LISTED RECORDS Block Start

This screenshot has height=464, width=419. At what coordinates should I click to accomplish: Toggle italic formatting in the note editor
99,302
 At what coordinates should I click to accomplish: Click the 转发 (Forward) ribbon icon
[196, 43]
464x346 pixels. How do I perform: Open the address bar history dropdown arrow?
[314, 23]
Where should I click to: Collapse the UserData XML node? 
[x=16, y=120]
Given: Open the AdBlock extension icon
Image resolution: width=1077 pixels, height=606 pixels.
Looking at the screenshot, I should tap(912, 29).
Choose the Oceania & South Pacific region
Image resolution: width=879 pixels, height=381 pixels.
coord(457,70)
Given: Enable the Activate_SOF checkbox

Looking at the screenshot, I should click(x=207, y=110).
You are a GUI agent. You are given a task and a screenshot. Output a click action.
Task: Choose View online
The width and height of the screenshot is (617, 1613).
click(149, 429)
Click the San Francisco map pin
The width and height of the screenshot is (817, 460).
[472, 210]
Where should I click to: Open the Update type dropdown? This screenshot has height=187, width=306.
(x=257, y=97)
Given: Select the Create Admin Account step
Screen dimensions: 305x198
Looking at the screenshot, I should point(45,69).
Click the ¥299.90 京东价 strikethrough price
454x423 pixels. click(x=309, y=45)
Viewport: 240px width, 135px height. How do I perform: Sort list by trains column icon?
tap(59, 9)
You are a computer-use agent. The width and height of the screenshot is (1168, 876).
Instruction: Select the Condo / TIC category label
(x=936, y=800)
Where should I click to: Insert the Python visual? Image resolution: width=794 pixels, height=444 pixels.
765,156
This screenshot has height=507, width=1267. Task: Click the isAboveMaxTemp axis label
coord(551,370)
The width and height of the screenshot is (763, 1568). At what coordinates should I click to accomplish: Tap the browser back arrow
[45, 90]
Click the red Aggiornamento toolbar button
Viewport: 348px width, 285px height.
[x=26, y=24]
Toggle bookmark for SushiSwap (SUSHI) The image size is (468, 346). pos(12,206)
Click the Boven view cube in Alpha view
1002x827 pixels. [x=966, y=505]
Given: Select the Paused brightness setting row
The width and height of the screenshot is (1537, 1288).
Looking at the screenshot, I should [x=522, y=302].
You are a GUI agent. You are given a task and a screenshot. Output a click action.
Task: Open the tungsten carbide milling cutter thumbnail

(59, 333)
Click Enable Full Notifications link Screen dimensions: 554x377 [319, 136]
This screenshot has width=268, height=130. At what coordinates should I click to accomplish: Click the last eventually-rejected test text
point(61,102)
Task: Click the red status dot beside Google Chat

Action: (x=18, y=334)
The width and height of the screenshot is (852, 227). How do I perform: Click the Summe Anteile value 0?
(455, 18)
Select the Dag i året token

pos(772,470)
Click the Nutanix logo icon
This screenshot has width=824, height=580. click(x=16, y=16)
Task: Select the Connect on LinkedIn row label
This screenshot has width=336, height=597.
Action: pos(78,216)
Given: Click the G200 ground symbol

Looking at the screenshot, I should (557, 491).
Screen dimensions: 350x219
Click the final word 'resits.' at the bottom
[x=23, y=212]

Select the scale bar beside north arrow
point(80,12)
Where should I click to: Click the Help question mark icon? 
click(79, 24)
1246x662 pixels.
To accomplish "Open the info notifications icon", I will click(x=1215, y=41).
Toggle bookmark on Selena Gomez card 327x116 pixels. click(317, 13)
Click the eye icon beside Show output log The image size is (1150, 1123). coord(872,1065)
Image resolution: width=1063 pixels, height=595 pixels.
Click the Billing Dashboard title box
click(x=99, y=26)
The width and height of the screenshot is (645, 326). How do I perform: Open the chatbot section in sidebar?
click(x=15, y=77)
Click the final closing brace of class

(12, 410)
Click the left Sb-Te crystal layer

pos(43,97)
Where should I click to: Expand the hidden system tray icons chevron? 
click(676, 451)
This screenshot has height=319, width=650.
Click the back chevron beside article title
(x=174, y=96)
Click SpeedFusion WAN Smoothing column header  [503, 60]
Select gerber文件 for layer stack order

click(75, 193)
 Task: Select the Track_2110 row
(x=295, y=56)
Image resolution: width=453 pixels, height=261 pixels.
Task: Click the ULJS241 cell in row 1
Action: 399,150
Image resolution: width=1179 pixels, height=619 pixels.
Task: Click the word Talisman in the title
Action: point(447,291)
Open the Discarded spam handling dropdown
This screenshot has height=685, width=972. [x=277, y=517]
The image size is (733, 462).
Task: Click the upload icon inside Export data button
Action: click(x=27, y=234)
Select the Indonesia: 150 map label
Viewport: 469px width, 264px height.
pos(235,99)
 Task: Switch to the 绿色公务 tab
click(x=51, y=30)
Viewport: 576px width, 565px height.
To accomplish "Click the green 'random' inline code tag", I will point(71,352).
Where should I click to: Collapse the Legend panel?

LISTED RECORDS Block End

→ WHAT IS EXPECTED
This exercise calls for repeating every line of the data exactly.

→ EXERCISE ANSWER
This screenshot has height=464, width=419. At what coordinates should I click to accomplish: Toggle italic formatting in the note editor
99,302
 At what coordinates should I click to accomplish: Click the 转发 (Forward) ribbon icon
[196, 43]
464x346 pixels. How do I perform: Open the address bar history dropdown arrow?
[314, 23]
Where should I click to: Collapse the UserData XML node? 
[x=16, y=120]
Given: Open the AdBlock extension icon
Image resolution: width=1077 pixels, height=606 pixels.
Looking at the screenshot, I should tap(912, 29).
Choose the Oceania & South Pacific region
Image resolution: width=879 pixels, height=381 pixels.
coord(457,70)
Given: Enable the Activate_SOF checkbox

Looking at the screenshot, I should click(x=207, y=110).
You are a GUI agent. You are given a task and a screenshot. Output a click action.
Task: Choose View online
The width and height of the screenshot is (617, 1613).
click(149, 429)
Click the San Francisco map pin
The width and height of the screenshot is (817, 460).
[472, 210]
Where should I click to: Open the Update type dropdown? This screenshot has height=187, width=306.
(x=257, y=97)
Given: Select the Create Admin Account step
Screen dimensions: 305x198
Looking at the screenshot, I should point(45,69).
Click the ¥299.90 京东价 strikethrough price
454x423 pixels. click(x=309, y=45)
Viewport: 240px width, 135px height. How do I perform: Sort list by trains column icon?
tap(59, 9)
You are a computer-use agent. The width and height of the screenshot is (1168, 876).
Instruction: Select the Condo / TIC category label
(x=936, y=800)
Where should I click to: Insert the Python visual? Image resolution: width=794 pixels, height=444 pixels.
765,156
This screenshot has height=507, width=1267. Task: Click the isAboveMaxTemp axis label
coord(551,370)
The width and height of the screenshot is (763, 1568). At what coordinates should I click to accomplish: Tap the browser back arrow
[45, 90]
Click the red Aggiornamento toolbar button
Viewport: 348px width, 285px height.
[x=26, y=24]
Toggle bookmark for SushiSwap (SUSHI) The image size is (468, 346). pos(12,206)
Click the Boven view cube in Alpha view
1002x827 pixels. [x=966, y=505]
Given: Select the Paused brightness setting row
The width and height of the screenshot is (1537, 1288).
Looking at the screenshot, I should [x=522, y=302].
You are a GUI agent. You are given a task and a screenshot. Output a click action.
Task: Open the tungsten carbide milling cutter thumbnail

(59, 333)
Click Enable Full Notifications link Screen dimensions: 554x377 [319, 136]
This screenshot has width=268, height=130. At what coordinates should I click to accomplish: Click the last eventually-rejected test text
point(61,102)
Task: Click the red status dot beside Google Chat

Action: (x=18, y=334)
The width and height of the screenshot is (852, 227). How do I perform: Click the Summe Anteile value 0?
(455, 18)
Select the Dag i året token

pos(772,470)
Click the Nutanix logo icon
This screenshot has width=824, height=580. click(x=16, y=16)
Task: Select the Connect on LinkedIn row label
This screenshot has width=336, height=597.
Action: pos(78,216)
Given: Click the G200 ground symbol

Looking at the screenshot, I should (557, 491).
Screen dimensions: 350x219
Click the final word 'resits.' at the bottom
[x=23, y=212]

Select the scale bar beside north arrow
point(80,12)
Where should I click to: Click the Help question mark icon? 
click(79, 24)
1246x662 pixels.
To accomplish "Open the info notifications icon", I will click(x=1215, y=41).
Toggle bookmark on Selena Gomez card 327x116 pixels. click(317, 13)
Click the eye icon beside Show output log The image size is (1150, 1123). coord(872,1065)
Image resolution: width=1063 pixels, height=595 pixels.
Click the Billing Dashboard title box
click(x=99, y=26)
The width and height of the screenshot is (645, 326). How do I perform: Open the chatbot section in sidebar?
click(x=15, y=77)
Click the final closing brace of class

(12, 410)
Click the left Sb-Te crystal layer

pos(43,97)
Where should I click to: Expand the hidden system tray icons chevron? 
click(676, 451)
This screenshot has height=319, width=650.
Click the back chevron beside article title
(x=174, y=96)
Click SpeedFusion WAN Smoothing column header  [503, 60]
Select gerber文件 for layer stack order

click(75, 193)
 Task: Select the Track_2110 row
(x=295, y=56)
Image resolution: width=453 pixels, height=261 pixels.
Task: Click the ULJS241 cell in row 1
Action: 399,150
Image resolution: width=1179 pixels, height=619 pixels.
Task: Click the word Talisman in the title
Action: point(447,291)
Open the Discarded spam handling dropdown
This screenshot has height=685, width=972. [x=277, y=517]
The image size is (733, 462).
Task: Click the upload icon inside Export data button
Action: click(x=27, y=234)
Select the Indonesia: 150 map label
Viewport: 469px width, 264px height.
pos(235,99)
 Task: Switch to the 绿色公务 tab
click(x=51, y=30)
Viewport: 576px width, 565px height.
To accomplish "Click the green 'random' inline code tag", I will point(71,352).
Where should I click to: Collapse the Legend panel?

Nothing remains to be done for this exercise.